You could open your Commodore64, flip through the service manual, and in less than 60 pages, you can see every chip, capacitor, and connection. The “operating system” was essential: this is the memory address, put a program in there and it will run. DOS was a bit more complicated, but still basic: these are the folders, this is autoexec.bat, if you compile this piece of code and load it in memory, it will run.

Even protocols were straightforward. You could implement a client very easily and talk with a server by just messing with a telnet console.

On the other hands, these days, manufacturers tightly seal the hardware, and they make it much smaller, complex and integrated. The operating systems wrap application into layers and layers of sandboxing, notarization, and a single executable interacts with hundreds of components and subsystems. Some mobile OS, straightly forbid you to run unapproved software. Protocols too are “encumbered” by numerous levels of authentication, encryption, metadata, websockets and more.

I am not saying that all this added complexity is necessarily bad. For once, I am glad that online protocols are more secure. I am happy that operating systems are more capable and allow developers to do 100 times more tings in a hundredth of time.

But the old-time simplicity is what we miss. That’s why we enjoy projects like Pico8 and other fantasy consoles. If I want to develop a game, I have to struggle with game engines, model formats, 3d modelers, libraries, shaders, control mapping, rigging, porting, and hundreds of other technical aspects I will never really learn in full. But if I want to build something in Pico8, I have everything I need. I don’t have any decisions to make because the system I’m working with is small enough to fully understand and manage in my head.

A page of the Commodore64 schematics. This is a good example for something that is complicated but it is not complex.
Figure 2. A page of the Commodore64 schematics. This is a good example for something that is complicated but it is not complex.

Lessons from the past

We have to accept the facts in retro-computing nostalgia that are unavoidable. Old technology remembers us of our younger self and, in some sense, we admire it like we do with old archeological artifacts: because they show us the long road we made from there to here. But there is no coming back now. We will never return to those feelings because we are no longer the same persons. The world is just not the same anymore.

However, we are not doomed to complexity. We can still preserve pockets of simplicity in a more complex world. We can still strife for simpler tech by removing the unnecessary cruft; by preferring smaller things we control.
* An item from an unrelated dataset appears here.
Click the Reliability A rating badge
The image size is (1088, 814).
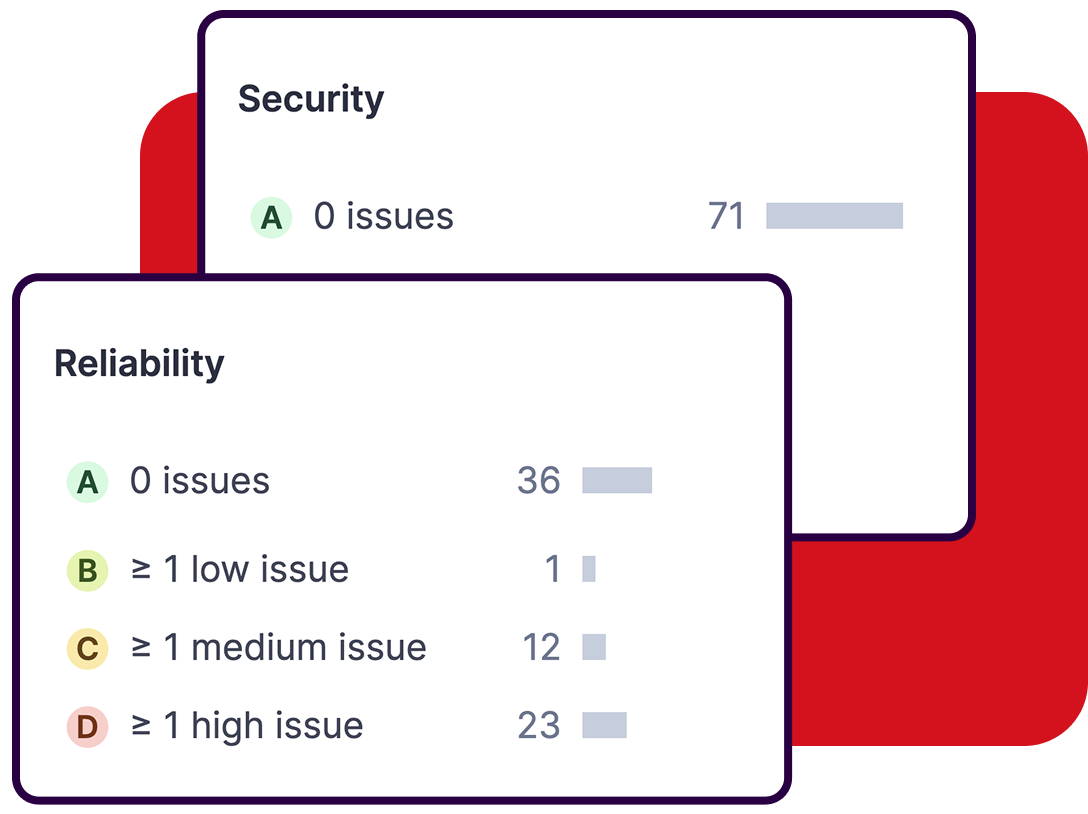(x=87, y=482)

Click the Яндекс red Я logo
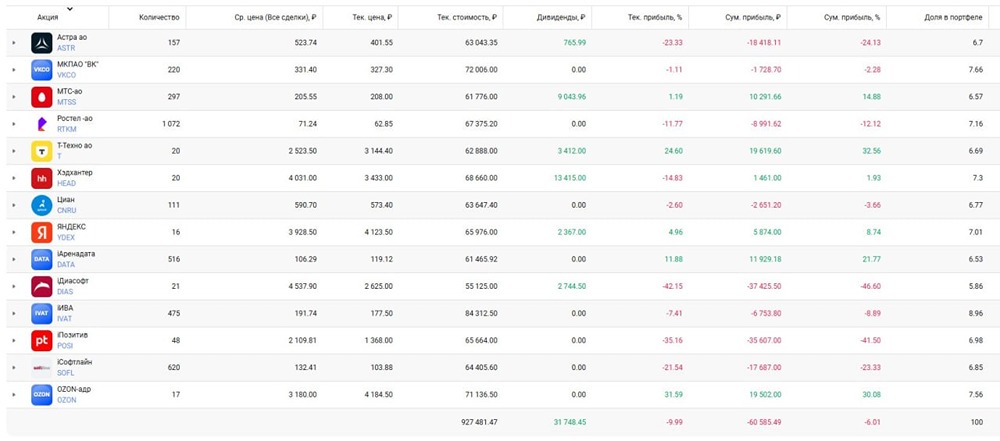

We can have ebook libraries that are just “DRM-free ePub files on our PC,” or music libraries made by simply “mp3/flac files in some folders.” We can prioritize communication system that are not proprietary/private but public and accessible, and have our blog in a place we own, so that we do not depend entirely on the opaqueness of big platforms with impenetrable algorithms controlling what we see and who will see what we do.

Of course, we can still enjoy the outer complexity, if we want and when it is convenient. But the goal is to not rely on it. This is not a call for a complexity-free world but for a simplicity-first one.

And while this will never be mainstream, who cares? We are setting up something to for the enjoyment of people who feel nostalgia at an old-ass Apple II. We are the computer geek. Popularity and mainstream was never our concern, anyway.